WHAT TO DO:
Transcribe the listing below only from the line with "Task: Click the" up to and including the line with "Image resolution: width=1024".

INFORMATION SUPPLIED:
• • • • •

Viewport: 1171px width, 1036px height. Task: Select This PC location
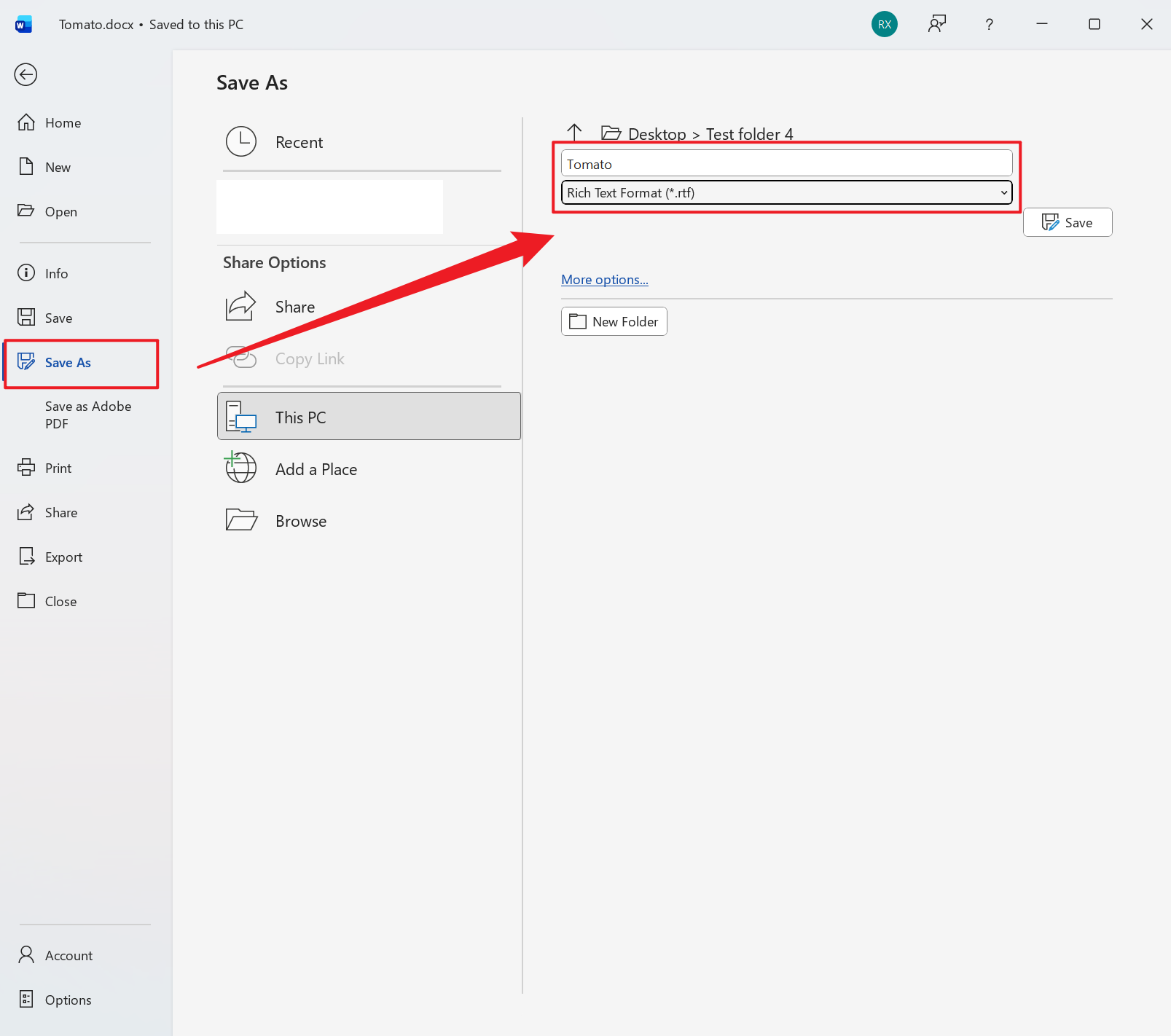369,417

• • • • •

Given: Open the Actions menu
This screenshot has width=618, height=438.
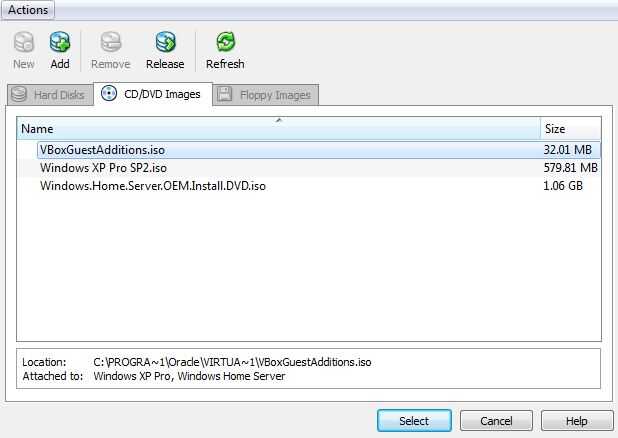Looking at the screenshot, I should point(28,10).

• • • • •

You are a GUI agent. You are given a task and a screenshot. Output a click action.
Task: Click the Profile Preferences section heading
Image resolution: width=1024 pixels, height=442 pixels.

• • • • •

WRITTEN ANSWER:
Task: Click the Profile Preferences section heading
Image resolution: width=1024 pixels, height=442 pixels.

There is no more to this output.